Alien clones played by Richard Devon (War of the Satellites)
What's a busy rocket scientist to do?
Clone himself of course!
The Project Sigma base hums with activity as the rockets are readied for the latest mission. But strange things are going on as well. Van Ponder seems to be able to clone himself -- one minute he's at a remote corner of the base, and the next he's seen in his office miles away. And then there's the curious incident in which he carelessly sears his hand over the flame of a misplaced Bunsen burner, but minutes later when medical help arrives, his hand is completely healed and normal. Dave begins to suspect something's amiss, then stumbles upon Van Ponder literally duplicating himself when he thinks he's alone in a corridor. Minutes before launch, Dave is reassigned to fly in the second rocket, while the alien posing as Van Ponder invites the unsuspecting Sybil to ride with him in the flagship rocket. Will Dave be able to convince his crewmates that Van Ponder is not really who he seems? Will humanity finally break through the space barrier, or will this mission too end in explosive failure?

Being an artifact of the early space age, War of the Satellites is full of scientific naivete and technobabble that would make Buck Rogers or Rocky Jones, Space Ranger blush. The manned craft of Project Sigma are referred to as satellites rather than spacecraft or capsules (terms that would be in full-blown use just a couple of years after the film's release). Viewers will smile in bemusement at astronauts wandering around the base just minutes before takeoff, and then strapping themselves into leather lounge chairs that are just sitting (not bolted) in the middle of an amazingly spacious rocket compartment.

Bemusement turns to slack-jawed amazement when the faux Van Ponder creates a beating heart in his own chest cavity when the suspicious ship's doctor decides to conduct an impromptu physical (easy enough I suppose for someone who can duplicate his whole body through alien mind over matter). The amazing part is that along with the new human heart, he's suddenly acquired a very human romantic interest in Sybil. Oh brother!

Richard Devon and Susan Cabot get ready for liftoff
This space mission is brought to you by La-Z-Boy (TM).
Still, the alien impostor in the form of long-faced Richard Devon does supply some interest and suspense. The scene with the errant Bunsen burner flame is pretty effective. In the lab prior to the mission, the alien Van Ponder is talking with one of his engineers. Van Ponder accidentally jostles the lit burner, then, with his back turned, rests his hand right in the path of the flame. The alien feels nothing until the horrified engineer catches sight of his charred hand. As the panicked man runs off to find the base doctor, the impostor, making sure no one is looking, rubs his hand back into perfect shape.

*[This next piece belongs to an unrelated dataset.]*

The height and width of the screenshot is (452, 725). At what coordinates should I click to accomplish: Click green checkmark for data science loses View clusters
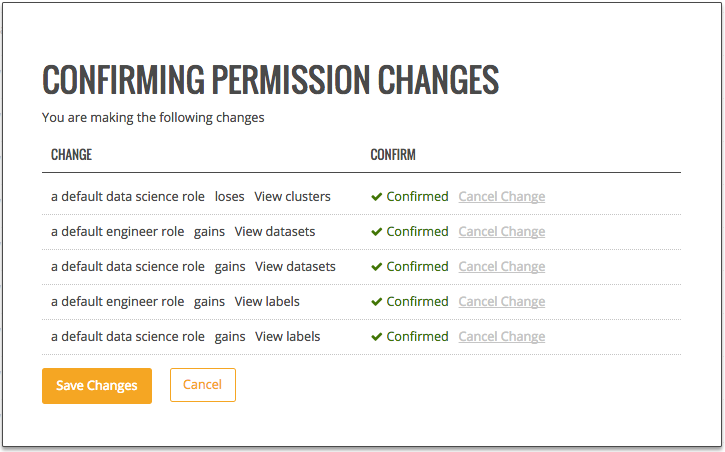[377, 197]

Another interesting scene anticipates the real-life docking and assembling maneuvers of the Apollo space program of the '60s and '70s and later space stations. Instead of employing one gigantic needle-nosed spaceship like other sci-fi films of the era, Project Sigma entails launching multiple manned rockets, each with a capsule that detaches from the booster in earth orbit and docks with other capsules to form a larger, spinning craft with artificial gravity -- quite an advanced concept for a rushed B production.

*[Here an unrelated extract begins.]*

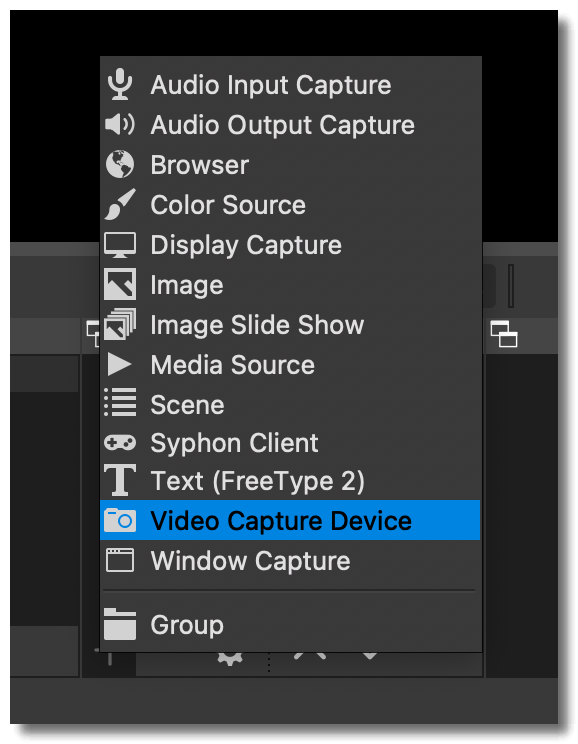Select the highlighted Video Capture Device entry
The height and width of the screenshot is (744, 578).
click(290, 520)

Key filmmaker: In The Movie World of Roger Corman (J. Philip di Franco, ed., Chelsea House, 1979), Corman proudly boasts of his ability to quickly exploit a hot news item:
"This was a quintessential example of shooting from the headlines. The first Russian Sputnik had just been launched when a friend called me with a story idea about satellites. I called Allied Artists and said I would have a script in two weeks and the film could be shot in ten days and cut in three weeks. The film was actually shot in eight days, and within two months of the headline event we had the first movie about the new space age."
(P.S.: Look for Corman himself as a young mission control specialist.)